** Opening EXCERPT PROVIDED block **

Used car values showed little sign of an impending “market correction” as prices rose by an average of 0.2% across the sector during August, Cap HPI has reported.
In a show of “unseasonable strength” for the sector the average used car value rose by £30 across the UK, meaning that 2020 has seen just one month where values have dropped, despite the impact of COVID-19.
Cap HPI said that the run-up to lockdown in March was the only period that delivered a decline in values.
On average, used car values when calculating the same models at the same age and mileage point as a year ago, are some 7% higher than they were in August 2019.
The show of continued stability appeared to allay some fears previously aired by its head of valuations, Derren Martin, that values could be on course for a similar “market correction” to that seen in May last year.
Commenting on the latest market data, Martin said: “The used car retail market has remained robust throughout August, making it the third consecutive month since car showrooms reopened with remarkably strong consumer demand.
“Looking at the retail advertised data received by Cap HPI, it is clear that across all mainstream sectors, prices have edged up slightly on average.
“This is unsurprising since trade prices have increased overall and consumer demand is so strong.
“If ever there was a time to increase asking prices and maintain margins, the last three months has been it. These small average increases have not adversely affected days-to-sell.”

** Closing EXCERPT PROVIDED block **
** Opening PROVIDED MATERIAL block **

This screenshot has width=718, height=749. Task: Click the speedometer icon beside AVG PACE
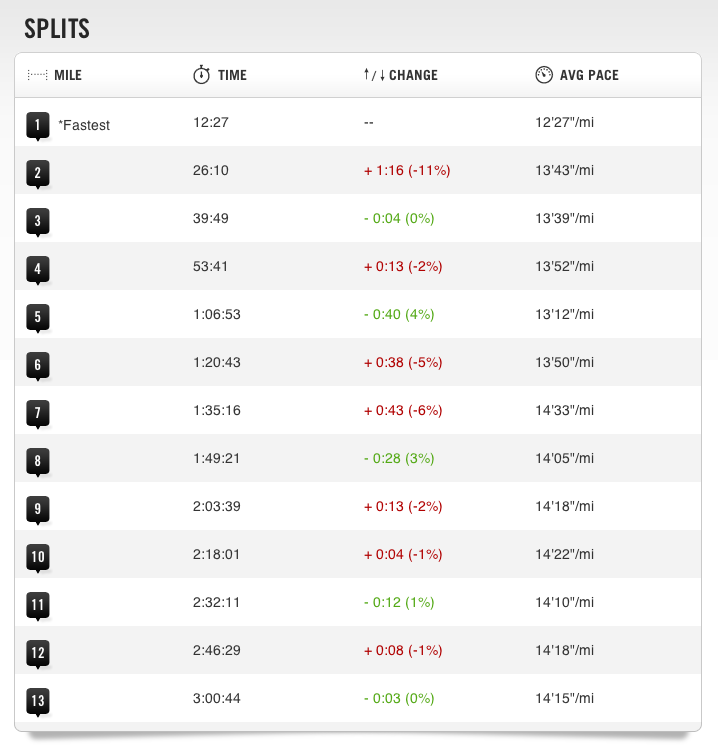(x=544, y=75)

** Closing PROVIDED MATERIAL block **

PROBLEM SET.
1 - In the article on used car prices, by how many pounds did the average used car value rise across the UK during August?
2 - Continue the article on used car prices, picking up after its final sentence.

RESPONSES BY ITEM NUMBER.
1 - £30

2 -
Martin observed that pent-up demand still appeared to be playing a part in the strength of the used sector as some car buyers continued to avoid public transport, more careful buyers looked to downgrade and some looked to upgrade instead of taking an expensive holiday abroad.
“There are certainly a number of interesting dynamics,” Martin said.
ICE models show strength
Cap HPI reported that petrol and diesel values stayed strong and moved up slightly during August as electric vehicles (EV) and some hybrids continued to struggle to achieve previous Cap values.
EV values reduced declined for a third month in a row, with feedback from the market still that EVs continue to look expensive compared to their internal combustion engine equivalents.
Cap HPI said that price pressure continues to be around the three-year-old EVs in the volume segment.
Martin said: “2017 saw an increase of around 40% in EV new car registrations over the previous year, so it is no surprise that as more vehicles come back into the used market, values will be exposed to supply and demand dynamics.
“Some examples of models that have dropped in value at that age are the BMW i3, Kia Soul and Nissan Leaf.”
The Toyota Auris, Toyota Prius, Lexus LS and Mercedes-Benz S-Class are among the hybrids that have seen a decline in values.
The SUV sector saw smaller models increase in price, while larger ones were under more pressure due to significant availability.
Cap HPI’s data indicated that the trend was most acute at younger ages.
At six-months-old, larger SUVs have fallen by around £225 on average, whereas smaller examples have increased by around £150.
The Citroen C4 Cactus, Dacia Duster and Renault Captur have increased in value the most of these smaller models. There is generally a very different customer for these two sizes of SUV.
Pricing pressures loom
In his analysis of the market, Martin remained cautious about the ongoing increase in values and suggested that “prices are likely to come under more pressure” from the end of September.
He said: “Since the unexpected upturn in June, particularly at older ages, Live values during July and August have stayed very stable, as we predicted.
“September will result in more part-exchanges and fleet returns hitting the market, as new car buyers opt for the ‘70’ plate, but it is unlikely that volumes will be as high as in previous years.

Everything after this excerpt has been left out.